41 Billion KRW Fine Imposed
Business Documents Transferred to Prosecution
On the 6th, the Disclosure Review Committee held a regular meeting and decided on severe disciplinary action against Kakao Mobility for accounting violations. However, it was determined that there was no intentional wrongdoing.
The Securities and Futures Commission under the Financial Services Commission judged that Kakao Mobility violated accounting treatment related to revenue in its accounting fraud allegations. However, unlike the opinion of the Financial Supervisory Service, it concluded that there was no intentional wrongdoing. Separately, while deciding to hand over work materials to the prosecution, the disciplinary measures remained largely unchanged from the original plan.
At the 19th regular meeting on the afternoon of the 6th, the Securities and Futures Commission under the Financial Services Commission stated, "We have decided on severe disciplinary action, considering there was a serious violation of accounting standards due to gross negligence of duty."
Accordingly, a total fine of 4.14 billion KRW was imposed on Kakao Mobility (3.46 billion KRW), the CEO (340 million KRW), and the former finance executive (340 million KRW).
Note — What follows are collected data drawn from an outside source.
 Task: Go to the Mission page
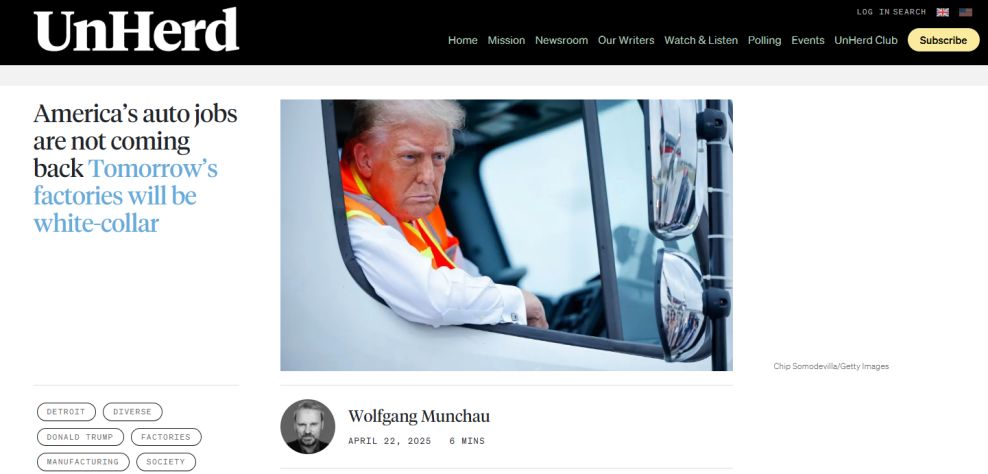point(506,40)
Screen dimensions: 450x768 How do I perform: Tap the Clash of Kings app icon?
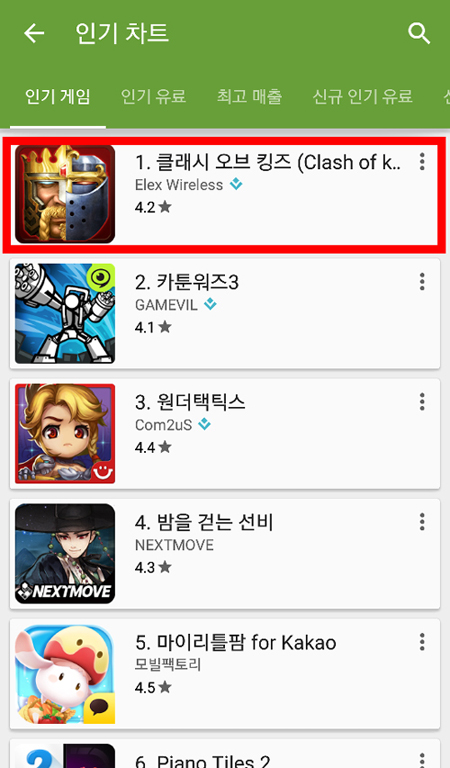(65, 194)
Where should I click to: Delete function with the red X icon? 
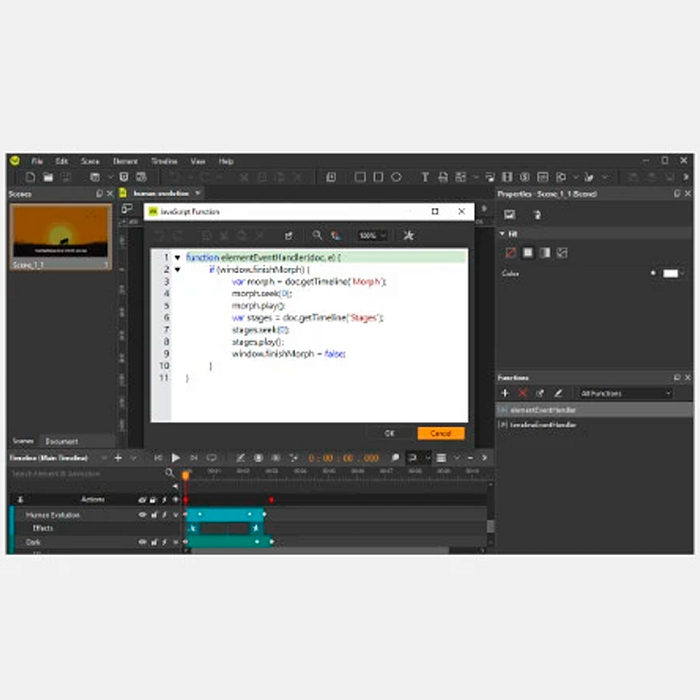click(522, 394)
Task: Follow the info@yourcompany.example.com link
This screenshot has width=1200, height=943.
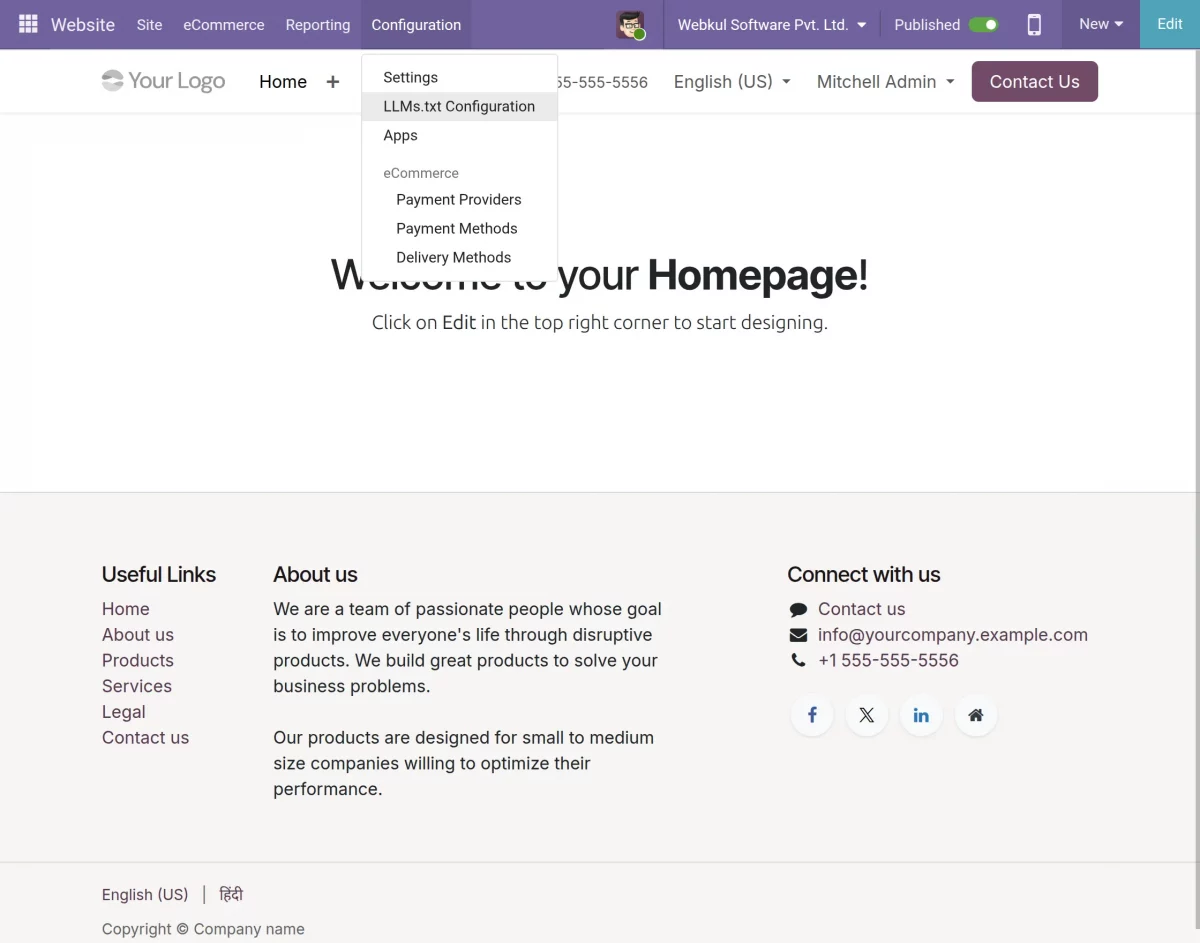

Additionally, the former finance executive was recommended for dismissal and suspended from duty for six months, and an auditor was designated for two years.
However, it was judged difficult to conclude intentionality in the accounting treatment violation, which was the biggest point of contention. This is because three major accounting firms recognized the company's accounting treatment, and there are various factors affecting the public offering price.